Saudi Arabia's decision to send troops to help quell protests in its smaller neighbor, Bahrain (and the reported death of some of those troops already), may signal a looming confrontation between the two regional heavy-weights, Iran and Saudi Arabia. Bahrain may be a proxy contest much as the Spanish Civil War in 1936 became a proxy war between Germany and Russia. This bears watching. Josh Marshall, the editor of TPM assesses:
"The world seems to be reeling from one crisis and confrontation with history to another. The unfolding disaster in Japan, understandably, has everyone's attention. And before the earthquake this weekend, the shambling and chaotic situation in Libya had everyone's focus. But something else just happened that while not momentous or dramatic in the moment -- or compared to everything else that's happening -- seems like a very big deal, and an event the implications of which may be vast.
One of the more protracted mass protests in the Arab world over the last two months has been in Bahrain, a small emirate on the coast of the Persian Gulf with close ties to the United States and a Sunni royal family presiding over a majority Shi'a population. The regime has rocked back and forth between violence and accommodation. But over the weekend the Bahraini royal family invited 1000 Saudi troops into the country to help control unrest. (Any number of these verbs might well belong in single quotes.)
There's a lot of context necessary to understand this situation -- a key one is sectarian. Saudi Arabia has a large Shi'a minority and, significantly, it tends to live in the areas where the country's oil is. It is also, to put it mildly, very resistant to political reform. Bahrain, meanwhile, is overwhelmingly Shi'a but is governed by a Sunni minority. Finally, a small minority of the population is ethnically Persian.
What all of this amounts to is that Bahrain has in a more advanced form most of the internal fissures that threaten Saudi Arabia itself. So Saudi Arabia's move into the country must be taken as some measure of the insecurity of the Saudi regime. Indeed, it's not clear to me what the Bahraini 'invitation' really means in this sense. It seems clear that the Bahrainis feel they've lost the ability to control the situation in the country and at some critical level have opted for outside (Sunni) force as the solution to the crisis as opposed to political reform. That is a decision that clearly troubles the United States. But we're at the limits of US power to affect the situation and reading between the lines it's not altogether clear the US administration feels it knows a better solution.

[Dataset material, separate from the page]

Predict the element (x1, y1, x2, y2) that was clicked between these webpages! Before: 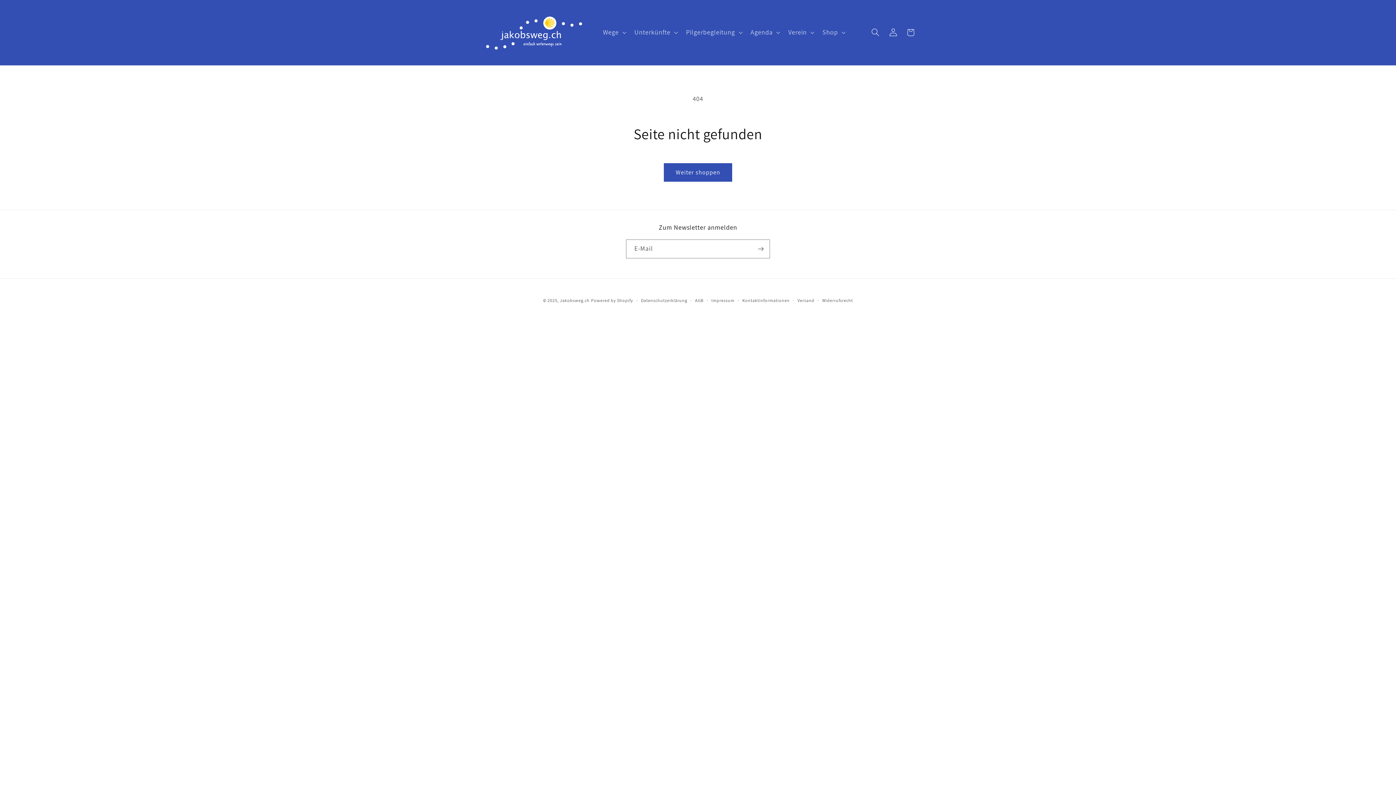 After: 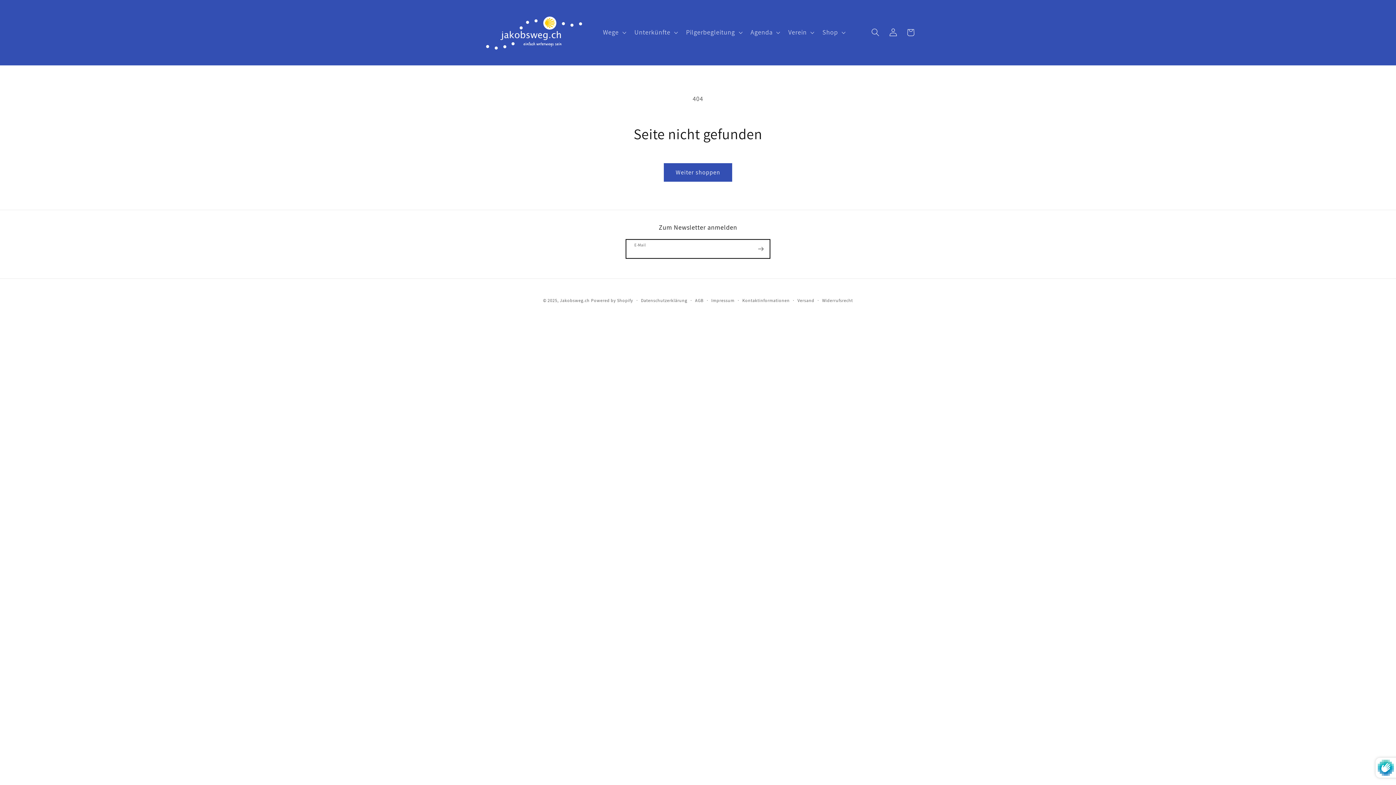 Action: label: Abonnieren bbox: (752, 239, 769, 258)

I don't know enough about the politics of the Arabian peninsula to confidently say more than this. But I know enough to recognize this as a very big deal and a sign that the contagion of unrest in the Arab world has fixed itself into not only Bahrain but Saudi Arabia itself in a way that's likely unleash all sorts of unpredictable results. It also seems to escalate a local and internal crisis to one pitting the two regional powers -- Saudi Arabia and Iran -- into a broader confrontation. Remember it was the threat to Saudi Arabia -- both the threat that we perceived and the threat perceived by the Saudis themselves -- that set in motion our intensive military involvement in the region stretching from 1991 all the way to the present day.